↓↓↓
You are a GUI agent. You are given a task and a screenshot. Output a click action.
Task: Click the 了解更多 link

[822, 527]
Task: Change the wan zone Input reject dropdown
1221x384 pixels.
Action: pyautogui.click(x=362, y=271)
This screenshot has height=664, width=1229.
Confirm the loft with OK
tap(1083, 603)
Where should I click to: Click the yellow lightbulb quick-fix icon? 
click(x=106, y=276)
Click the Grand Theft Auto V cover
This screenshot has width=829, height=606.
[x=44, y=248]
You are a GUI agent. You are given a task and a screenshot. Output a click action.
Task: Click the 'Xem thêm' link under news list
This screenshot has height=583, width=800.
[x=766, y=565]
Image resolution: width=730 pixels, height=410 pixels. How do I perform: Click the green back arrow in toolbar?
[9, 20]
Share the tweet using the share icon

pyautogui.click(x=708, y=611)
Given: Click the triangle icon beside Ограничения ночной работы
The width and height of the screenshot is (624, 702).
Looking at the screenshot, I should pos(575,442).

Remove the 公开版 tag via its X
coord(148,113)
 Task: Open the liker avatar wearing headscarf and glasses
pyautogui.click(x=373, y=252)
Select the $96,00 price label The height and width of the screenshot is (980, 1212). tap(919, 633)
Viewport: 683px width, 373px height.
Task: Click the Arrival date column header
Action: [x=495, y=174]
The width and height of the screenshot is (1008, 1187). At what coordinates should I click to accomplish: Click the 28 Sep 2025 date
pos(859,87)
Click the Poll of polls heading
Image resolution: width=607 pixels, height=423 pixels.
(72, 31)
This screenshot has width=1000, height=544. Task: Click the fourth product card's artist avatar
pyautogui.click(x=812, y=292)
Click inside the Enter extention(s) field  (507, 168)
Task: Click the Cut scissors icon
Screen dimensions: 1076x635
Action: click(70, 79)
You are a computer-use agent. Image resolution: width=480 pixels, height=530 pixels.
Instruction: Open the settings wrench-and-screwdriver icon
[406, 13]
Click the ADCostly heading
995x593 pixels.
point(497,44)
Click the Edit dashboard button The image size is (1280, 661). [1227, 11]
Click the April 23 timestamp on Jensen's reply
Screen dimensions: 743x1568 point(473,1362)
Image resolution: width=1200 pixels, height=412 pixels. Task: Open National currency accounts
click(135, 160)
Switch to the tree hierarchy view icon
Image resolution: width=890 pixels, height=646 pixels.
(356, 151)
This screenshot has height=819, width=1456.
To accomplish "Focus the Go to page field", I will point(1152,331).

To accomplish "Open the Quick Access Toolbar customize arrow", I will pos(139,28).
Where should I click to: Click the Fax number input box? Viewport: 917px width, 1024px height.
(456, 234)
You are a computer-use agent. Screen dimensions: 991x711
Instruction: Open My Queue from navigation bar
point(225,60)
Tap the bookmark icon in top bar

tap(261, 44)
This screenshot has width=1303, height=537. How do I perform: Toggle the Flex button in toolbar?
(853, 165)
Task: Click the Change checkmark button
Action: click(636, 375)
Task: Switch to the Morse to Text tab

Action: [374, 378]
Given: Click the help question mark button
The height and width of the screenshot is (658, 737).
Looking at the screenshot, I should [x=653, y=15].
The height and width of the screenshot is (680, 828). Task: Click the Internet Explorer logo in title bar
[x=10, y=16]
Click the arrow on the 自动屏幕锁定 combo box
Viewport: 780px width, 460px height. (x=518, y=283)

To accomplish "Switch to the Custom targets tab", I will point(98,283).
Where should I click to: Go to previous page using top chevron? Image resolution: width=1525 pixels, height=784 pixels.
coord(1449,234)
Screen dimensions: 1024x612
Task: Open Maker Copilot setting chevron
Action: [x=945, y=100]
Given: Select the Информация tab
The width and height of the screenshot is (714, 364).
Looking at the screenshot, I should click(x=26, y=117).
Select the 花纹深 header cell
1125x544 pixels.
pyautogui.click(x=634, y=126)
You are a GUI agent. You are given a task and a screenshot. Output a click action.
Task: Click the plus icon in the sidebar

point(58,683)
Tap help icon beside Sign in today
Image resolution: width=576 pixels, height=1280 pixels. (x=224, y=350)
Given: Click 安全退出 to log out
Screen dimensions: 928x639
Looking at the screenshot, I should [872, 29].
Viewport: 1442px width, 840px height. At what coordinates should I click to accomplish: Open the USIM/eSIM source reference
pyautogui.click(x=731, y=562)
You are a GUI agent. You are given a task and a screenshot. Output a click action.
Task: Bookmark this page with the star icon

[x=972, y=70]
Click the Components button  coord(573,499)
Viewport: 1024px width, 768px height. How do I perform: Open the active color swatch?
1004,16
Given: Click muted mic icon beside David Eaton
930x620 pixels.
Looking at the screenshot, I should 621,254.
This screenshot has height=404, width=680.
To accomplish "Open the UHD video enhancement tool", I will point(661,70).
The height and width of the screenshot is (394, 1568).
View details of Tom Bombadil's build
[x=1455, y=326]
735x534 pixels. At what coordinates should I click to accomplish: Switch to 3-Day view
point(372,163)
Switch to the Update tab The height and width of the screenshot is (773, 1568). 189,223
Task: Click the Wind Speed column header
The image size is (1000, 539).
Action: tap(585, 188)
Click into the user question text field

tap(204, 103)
↑↑↑
Going line by line, copy the data above exactly.

You are a GUI agent. You are given a task and a screenshot. Output a click action.
Task: Click the 了解更多 link

[822, 527]
Task: Change the wan zone Input reject dropdown
1221x384 pixels.
Action: pyautogui.click(x=362, y=271)
This screenshot has height=664, width=1229.
Confirm the loft with OK
tap(1083, 603)
Where should I click to: Click the yellow lightbulb quick-fix icon? 
click(x=106, y=276)
Click the Grand Theft Auto V cover
This screenshot has width=829, height=606.
[x=44, y=248]
You are a GUI agent. You are given a task and a screenshot. Output a click action.
Task: Click the 'Xem thêm' link under news list
This screenshot has height=583, width=800.
[x=766, y=565]
Image resolution: width=730 pixels, height=410 pixels. How do I perform: Click the green back arrow in toolbar?
[9, 20]
Share the tweet using the share icon

pyautogui.click(x=708, y=611)
Given: Click the triangle icon beside Ограничения ночной работы
The width and height of the screenshot is (624, 702).
Looking at the screenshot, I should pos(575,442).

Remove the 公开版 tag via its X
coord(148,113)
 Task: Open the liker avatar wearing headscarf and glasses
pyautogui.click(x=373, y=252)
Select the $96,00 price label The height and width of the screenshot is (980, 1212). tap(919, 633)
Viewport: 683px width, 373px height.
Task: Click the Arrival date column header
Action: [x=495, y=174]
The width and height of the screenshot is (1008, 1187). At what coordinates should I click to accomplish: Click the 28 Sep 2025 date
pos(859,87)
Click the Poll of polls heading
Image resolution: width=607 pixels, height=423 pixels.
(72, 31)
This screenshot has width=1000, height=544. Task: Click the fourth product card's artist avatar
pyautogui.click(x=812, y=292)
Click inside the Enter extention(s) field  (507, 168)
Task: Click the Cut scissors icon
Screen dimensions: 1076x635
Action: click(70, 79)
You are a computer-use agent. Image resolution: width=480 pixels, height=530 pixels.
Instruction: Open the settings wrench-and-screwdriver icon
[406, 13]
Click the ADCostly heading
995x593 pixels.
point(497,44)
Click the Edit dashboard button The image size is (1280, 661). [1227, 11]
Click the April 23 timestamp on Jensen's reply
Screen dimensions: 743x1568 point(473,1362)
Image resolution: width=1200 pixels, height=412 pixels. Task: Open National currency accounts
click(135, 160)
Switch to the tree hierarchy view icon
Image resolution: width=890 pixels, height=646 pixels.
(356, 151)
This screenshot has height=819, width=1456.
To accomplish "Focus the Go to page field", I will point(1152,331).

To accomplish "Open the Quick Access Toolbar customize arrow", I will pos(139,28).
Where should I click to: Click the Fax number input box? Viewport: 917px width, 1024px height.
(456, 234)
You are a computer-use agent. Screen dimensions: 991x711
Instruction: Open My Queue from navigation bar
point(225,60)
Tap the bookmark icon in top bar

tap(261, 44)
This screenshot has width=1303, height=537. How do I perform: Toggle the Flex button in toolbar?
(853, 165)
Task: Click the Change checkmark button
Action: click(636, 375)
Task: Switch to the Morse to Text tab

Action: [374, 378]
Given: Click the help question mark button
The height and width of the screenshot is (658, 737).
Looking at the screenshot, I should [x=653, y=15].
The height and width of the screenshot is (680, 828). Task: Click the Internet Explorer logo in title bar
[x=10, y=16]
Click the arrow on the 自动屏幕锁定 combo box
Viewport: 780px width, 460px height. (x=518, y=283)

To accomplish "Switch to the Custom targets tab", I will point(98,283).
Where should I click to: Go to previous page using top chevron? Image resolution: width=1525 pixels, height=784 pixels.
coord(1449,234)
Screen dimensions: 1024x612
Task: Open Maker Copilot setting chevron
Action: [x=945, y=100]
Given: Select the Информация tab
The width and height of the screenshot is (714, 364).
Looking at the screenshot, I should click(x=26, y=117).
Select the 花纹深 header cell
1125x544 pixels.
pyautogui.click(x=634, y=126)
You are a GUI agent. You are given a task and a screenshot. Output a click action.
Task: Click the plus icon in the sidebar

point(58,683)
Tap help icon beside Sign in today
Image resolution: width=576 pixels, height=1280 pixels. (x=224, y=350)
Given: Click 安全退出 to log out
Screen dimensions: 928x639
Looking at the screenshot, I should [872, 29].
Viewport: 1442px width, 840px height. At what coordinates should I click to accomplish: Open the USIM/eSIM source reference
pyautogui.click(x=731, y=562)
You are a GUI agent. You are given a task and a screenshot. Output a click action.
Task: Bookmark this page with the star icon

[x=972, y=70]
Click the Components button  coord(573,499)
Viewport: 1024px width, 768px height. How do I perform: Open the active color swatch?
1004,16
Given: Click muted mic icon beside David Eaton
930x620 pixels.
Looking at the screenshot, I should 621,254.
This screenshot has height=404, width=680.
To accomplish "Open the UHD video enhancement tool", I will point(661,70).
The height and width of the screenshot is (394, 1568).
View details of Tom Bombadil's build
[x=1455, y=326]
735x534 pixels. At what coordinates should I click to accomplish: Switch to 3-Day view
point(372,163)
Switch to the Update tab The height and width of the screenshot is (773, 1568). 189,223
Task: Click the Wind Speed column header
The image size is (1000, 539).
Action: tap(585, 188)
Click into the user question text field

tap(204, 103)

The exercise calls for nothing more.